7 El concepto obrerista de la democracia nace bajo la misma lógica que la democracia burguesa y no escapa de sus trampas: el concepto de razón, la separación entre política, economía y vida así como de la idea de que será un conjunto de gente, en este caso de trabajadoras, que por el hecho de serlo tendrán legitimidad para imponer su verdad como la única. Se trata de una nueva mitificación e idealización de un abstracto.
8 El ideal burgués se basa, entre otras máximas, en que la condición «natural» de la humanidad es ser un lobo para si misma pero ¿qué es antes, el huevo o la gallina? Esta máxima, junto con la teoría de la de la evolución de Darwin (y el darwinismo social que se desprende) da el apoyo teórico que la burguesía precisa para legitimar su posición de poder respecto al resto de la población.
9 Sobre los índices de consumo de psicofármacos en una sociedad democrática como la inglesa ver en el apartado de reseñas el texto Beyond Amnesty.
10 Sobre el Fórum Internacional de las Culturas podéis leer el artículo: http://www.espaienblanc.net/Barcelona-2004-El-fascismo.html
11 Edward Bernays fue líder de la industria de relaciones públicas de EEUU y miembro de la comisión Creel. Esta comisión, llamada también «Comité de Información Pública», apareció durante el gobierno de Woodrow Wilson en los años 20 en EEUU para poder hacer un giro de 180 grados en una opinión pública antibelicista y volverla favorable a la intervención armada de EEUU a favor de los aliados en la 2a Guerra Mundial. La campaña «informaba» de datos como que «los alemanes arrancaban los brazos de los niños». Cabe decir que estas «informaciones» fueron extraídas, en su mayoría, del Ministerio de Interior Británico. Esta comisión se encargó, años más tarde, de la propaganda anticomunista en la caza de brujas de EEUU.

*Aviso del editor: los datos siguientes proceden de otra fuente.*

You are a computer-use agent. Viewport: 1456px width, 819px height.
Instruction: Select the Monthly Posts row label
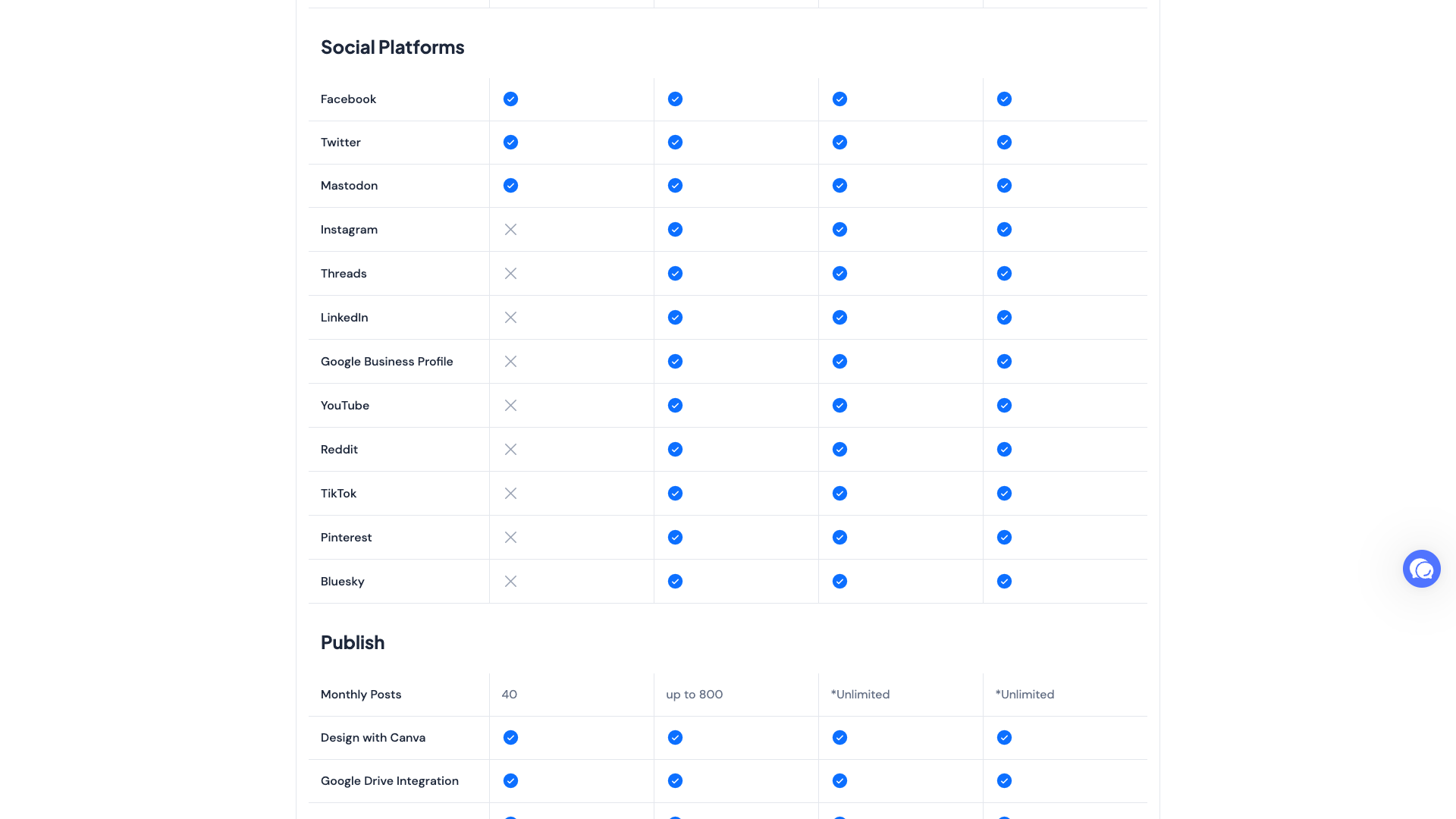pyautogui.click(x=361, y=694)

12 Con esto no queremos decir que las luchas parciales no puedan devenir revolucionarias ya que, en muchos casos (aunque no son la mayoría) estas luchas parten de posiciones sectoriales y, a medida que avanzan, van cogiendo una visión más global de la situación. Este hecho se da en aquellos contextos en los que las luchas son iniciadas por las propias afectadas en un ejercicio de acción directa y en la creación de sus propios mecanismos de defensa y autogestión. Es por esto que sabemos que no hay luchas reformistas sino métodos reformistas. Si una lucha se efectúa sin intermediarias entre las afectadas y el foco que genera el malestar da igual que se trate de un aumento salarial y que de entrada no se cuestione la misma figura del trabajo, de la misma manera que, por muy revolucionaria que de entrada parezca una lucha, si sus actrices no son las propias afectadas, será una lucha abandonada a la representación espectacular.
13 Si nuestras miserias vienen marcadas por esta separación, su superación no puede venir por operar en una de sus partes. El cooperativismo no puede acabar con la explotación capitalista porque lo que quiere es gestionar el trabajo, de la misma manera que el asamblearismo no puede acabar con en Estado porque propone otra manera de administrar esta sociedad.